Stored data entries:
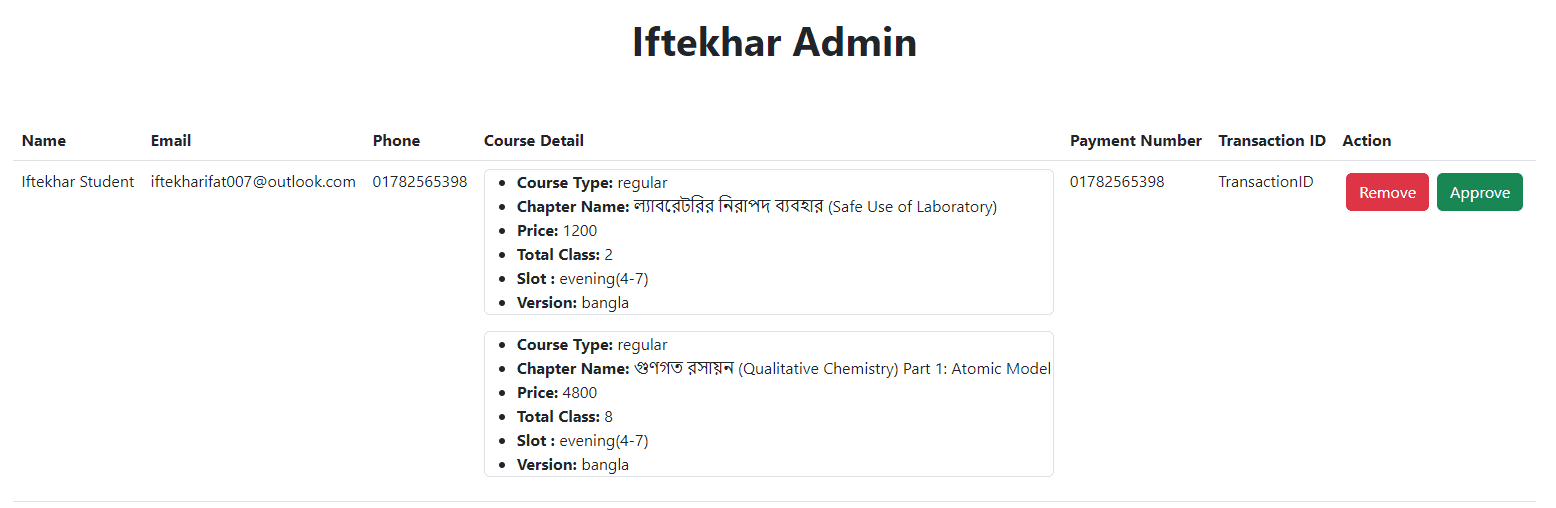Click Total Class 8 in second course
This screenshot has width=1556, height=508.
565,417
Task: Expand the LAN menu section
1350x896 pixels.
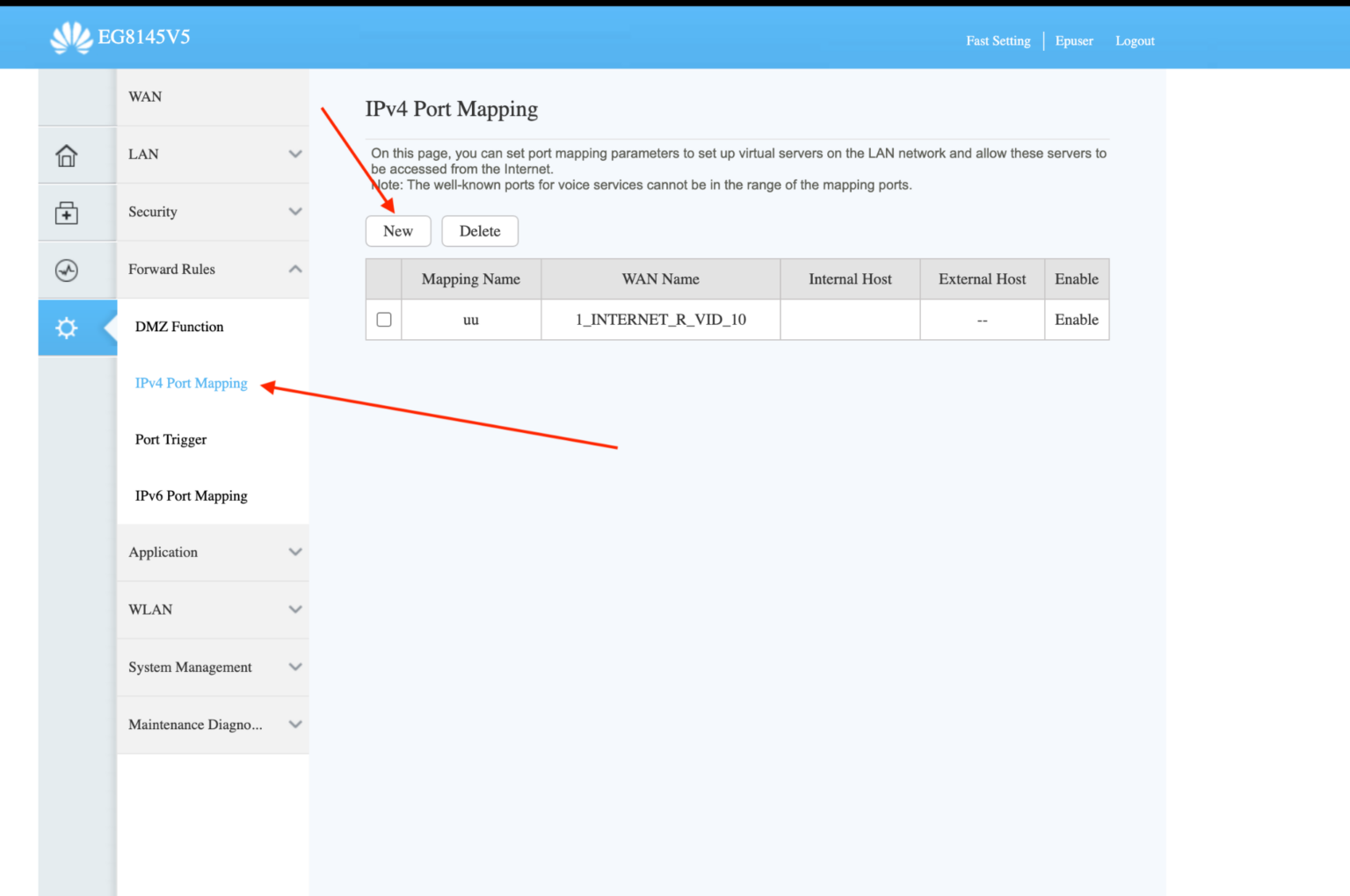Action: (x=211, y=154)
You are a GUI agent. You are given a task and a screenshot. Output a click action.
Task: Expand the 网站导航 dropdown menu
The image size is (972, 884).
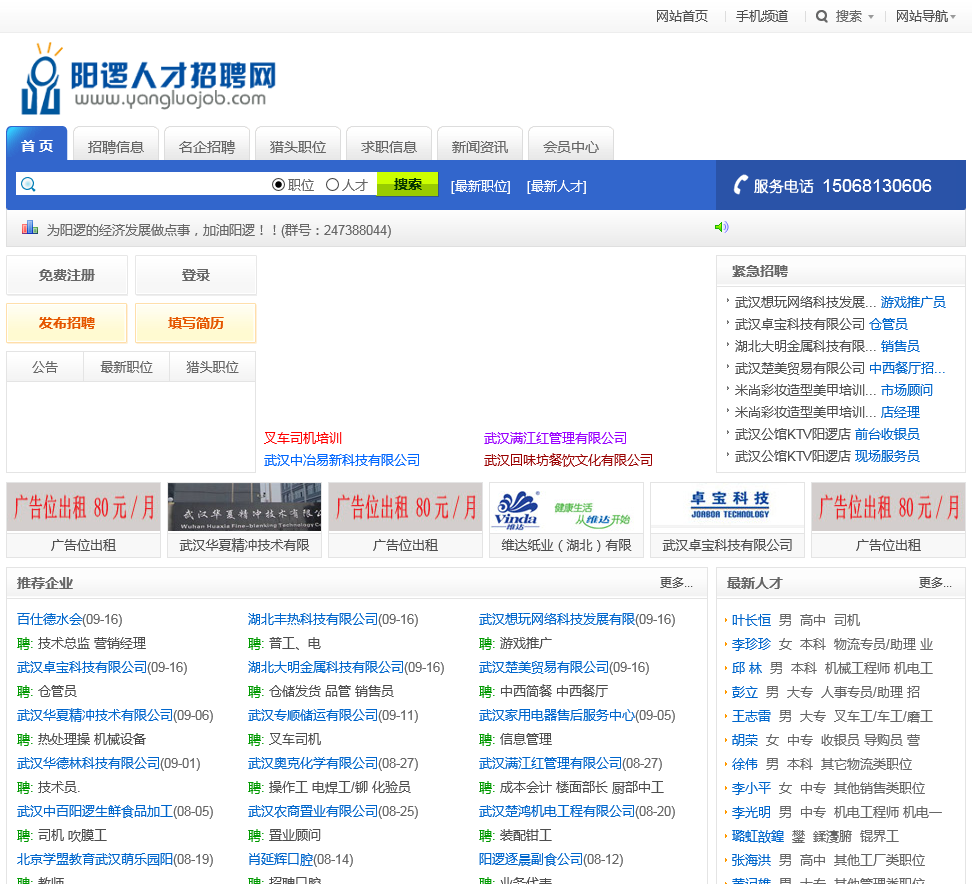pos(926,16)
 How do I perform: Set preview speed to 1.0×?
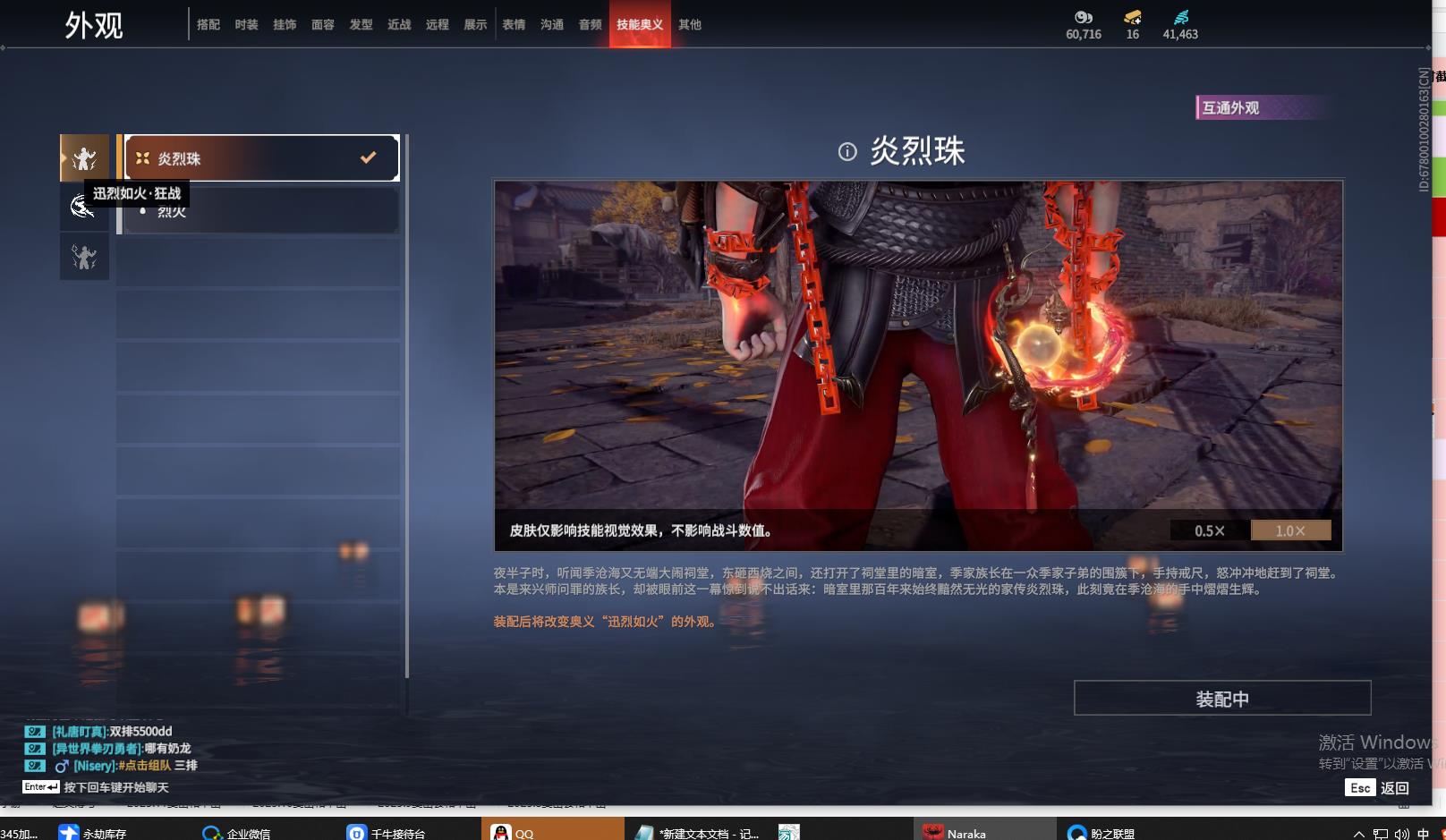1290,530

Task objective: Reproduce exactly and only the lines from the one with "You are a GUI" through the last entry, both included, excluding every picture.

Answer space:
You are a GUI agent. You are given a task and a screenshot. Output a click action.
Task: Expand the 网站导航 dropdown menu
The image size is (972, 884).
pos(926,16)
 How do I perform: Set preview speed to 1.0×?
1290,530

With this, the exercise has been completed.